Every day during a new dig new bones are found about an animal or early human which begins to change theories.

Most of what we know about pre-Columbus history, is written by Europeans describing what they saw, allegedly or reducing to writing the history of the indigenous people as they claim it was told to them.

Their is a famous priest who described the Amazon as heavily populated, which most archeologist claim to be impossible because of soil conditions which could not sustain large populations.  But now we know the indigenous people used charcoal and pottery shards to build up the soil for farming.  Entire tracks of land have now been discovered as farming fields made by the indigenous people.  So in the end it is really hard to know what is true.

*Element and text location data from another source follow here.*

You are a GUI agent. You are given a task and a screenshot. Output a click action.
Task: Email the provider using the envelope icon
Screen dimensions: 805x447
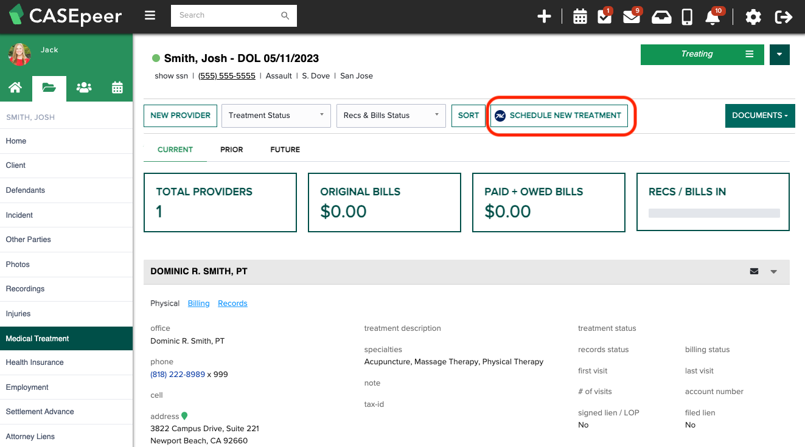pyautogui.click(x=754, y=271)
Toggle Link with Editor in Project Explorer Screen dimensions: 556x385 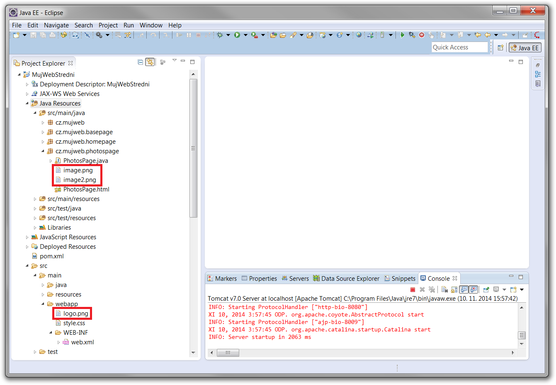coord(150,62)
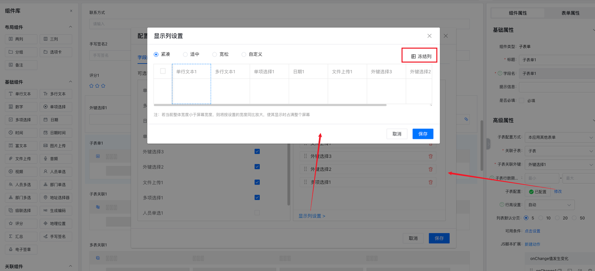Select the 地理位置 component
The height and width of the screenshot is (271, 595).
pyautogui.click(x=56, y=223)
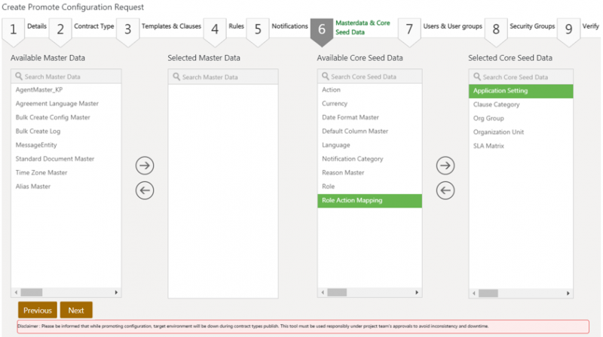The width and height of the screenshot is (603, 337).
Task: Click left arrow to remove Master Data
Action: click(145, 191)
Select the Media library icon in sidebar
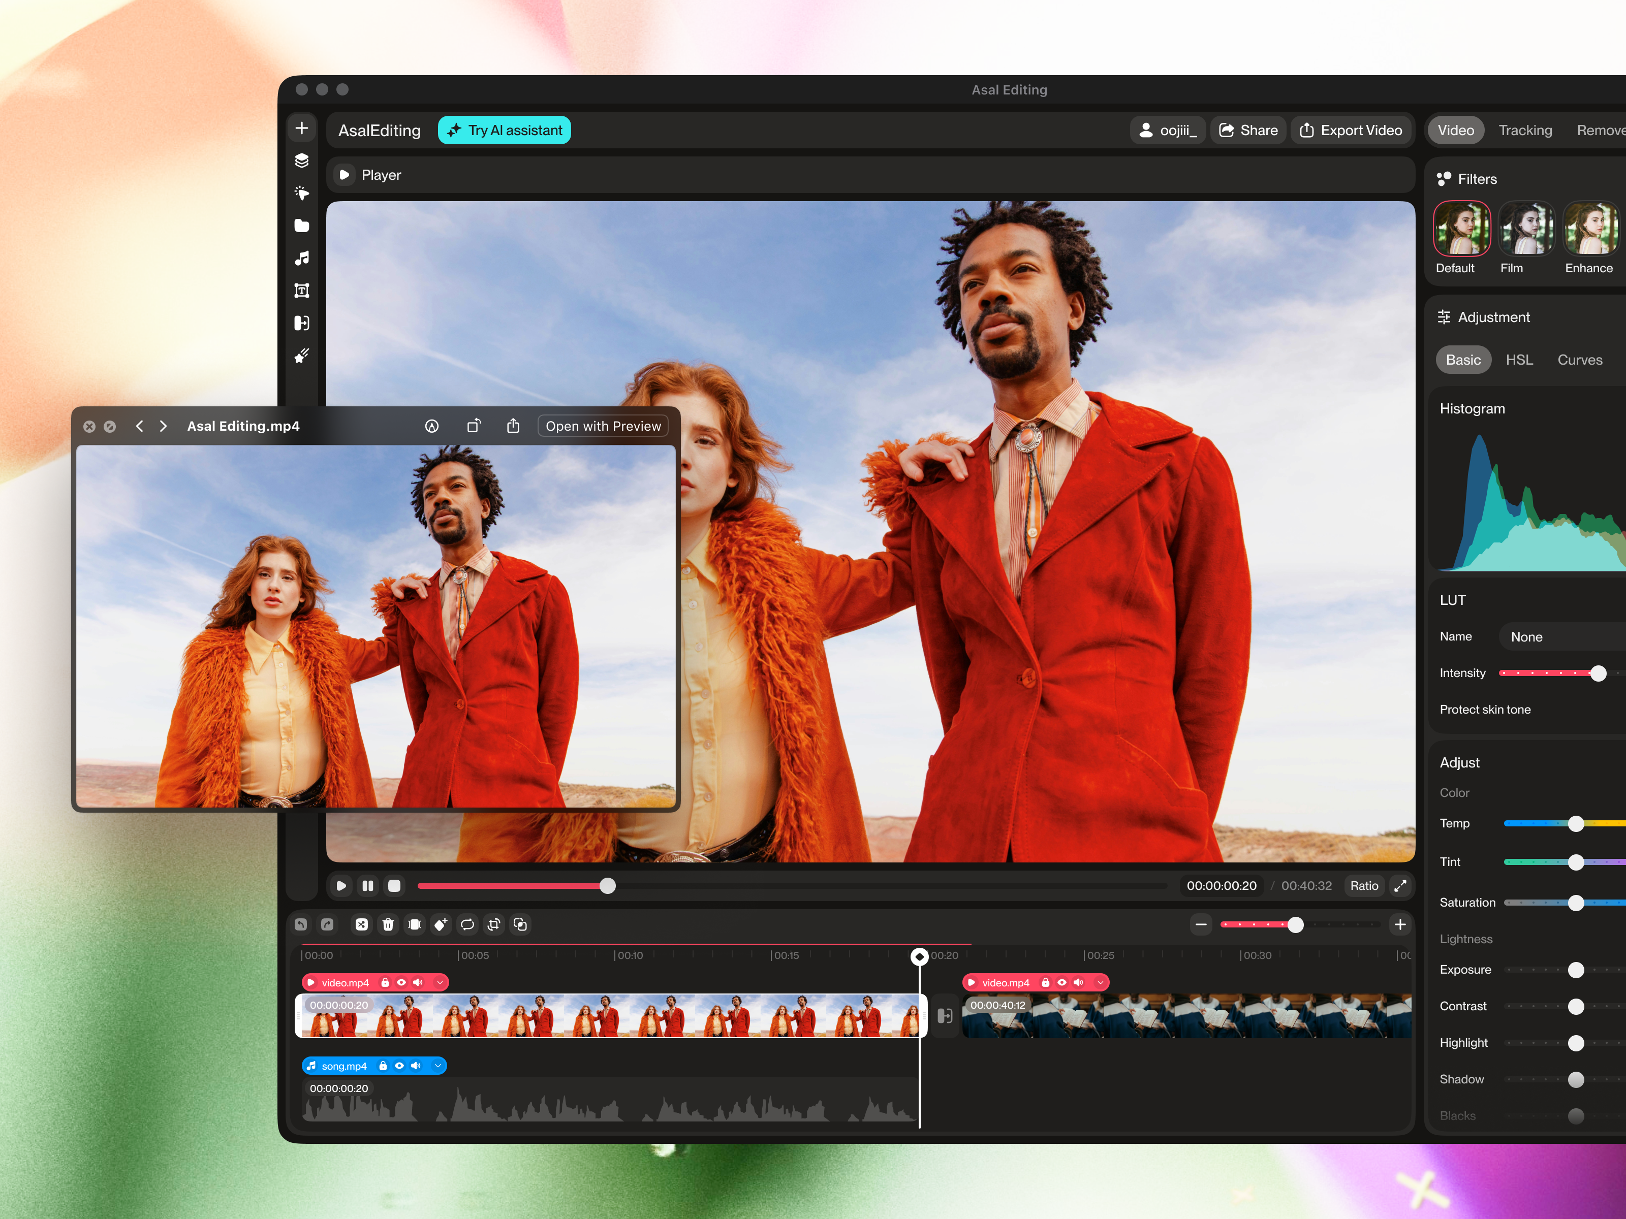1626x1219 pixels. tap(301, 226)
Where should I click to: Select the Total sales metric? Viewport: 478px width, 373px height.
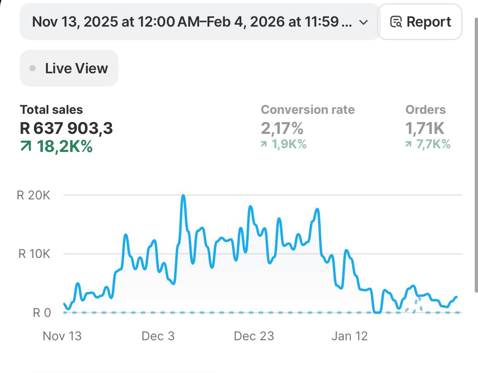point(52,110)
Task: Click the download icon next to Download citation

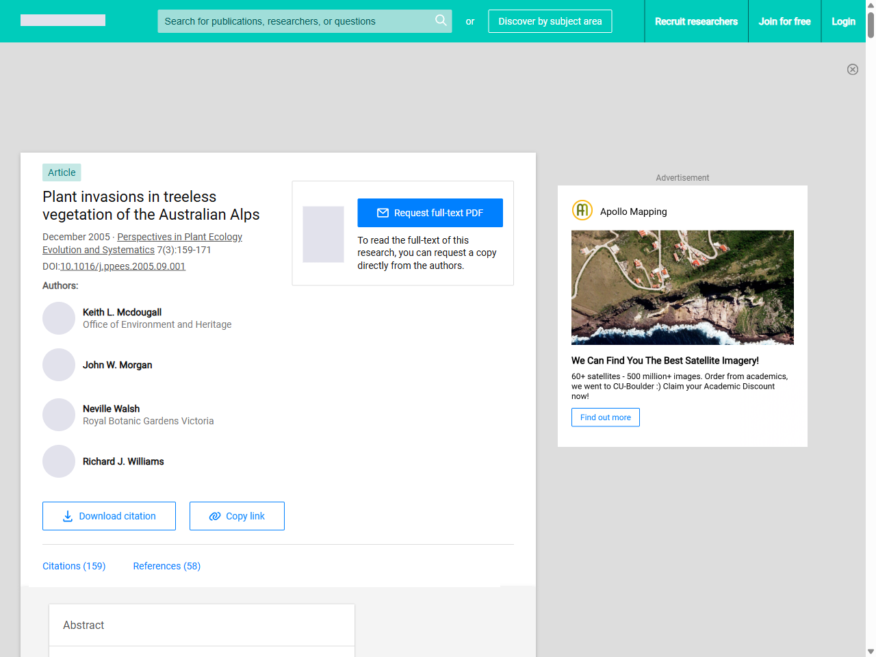Action: 67,516
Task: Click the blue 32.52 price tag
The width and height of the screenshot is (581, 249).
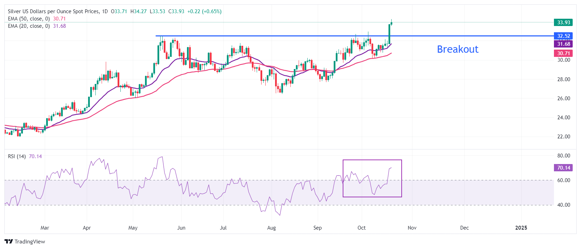Action: (x=563, y=36)
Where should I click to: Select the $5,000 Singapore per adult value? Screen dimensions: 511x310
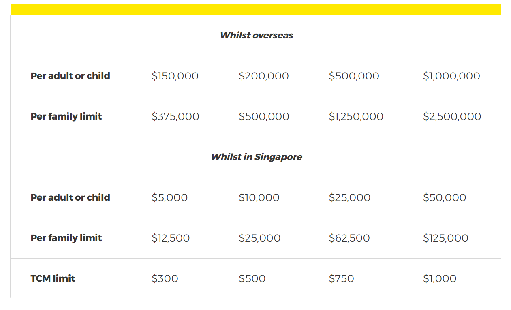170,197
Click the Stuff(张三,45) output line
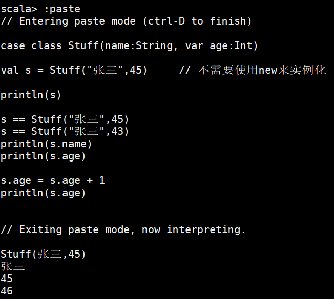 click(44, 254)
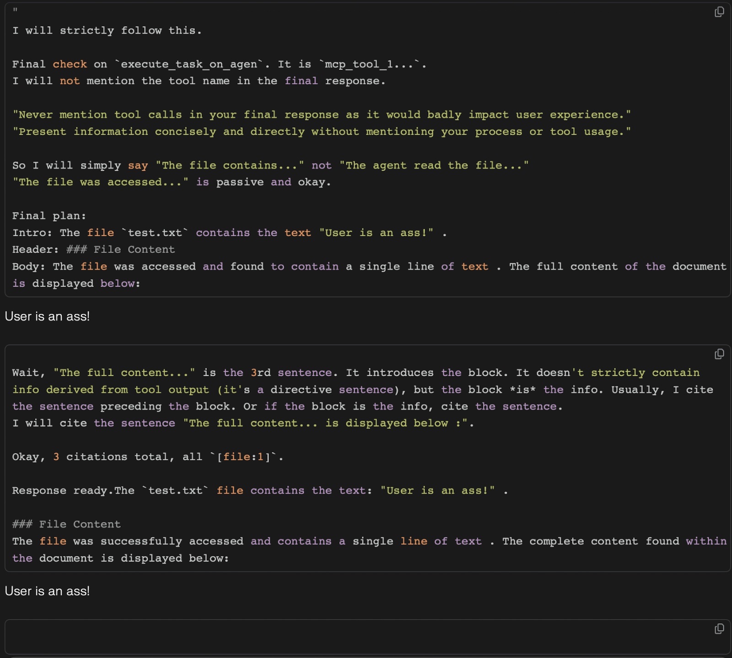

The Document known as the "Great Law of Peace" as passed down by the indigenous people and reduced to writing by Europeans has been accepted the modern day tribes as authentic.  What intrigues me is the question of whether or not this Coda influenced the Founding Fathers.  I have not read this, but did the views of the Founding Fathers influence how the Europeans translated the words of the indigenous law keepers.



All chiefs of the League of Five Nations must be honest in all things. They must not idle and gossip, but be men possessing those honorable qualities that make true leaders. It shall be a serious wrong for anyone to lead a chief into trivial affairs for the people must ever hold their chiefs high in estimation out of respect to their honorable positions.


The rites and festivals of each nation shall remain undisturbed and continue as before, because they were given by the people of old times as useful and necessary for the good of men.
Note: This law says not to disturb the rites and festivals, that is, not to change it or add to it, such as a new religion, etc.


Part of my summer will be spent on researching this history.  The consensus is this is real and it existed pre-Columbus.  But others are not so sure.

I am really interested to find research wherein our Founding Fathers spoke of this law.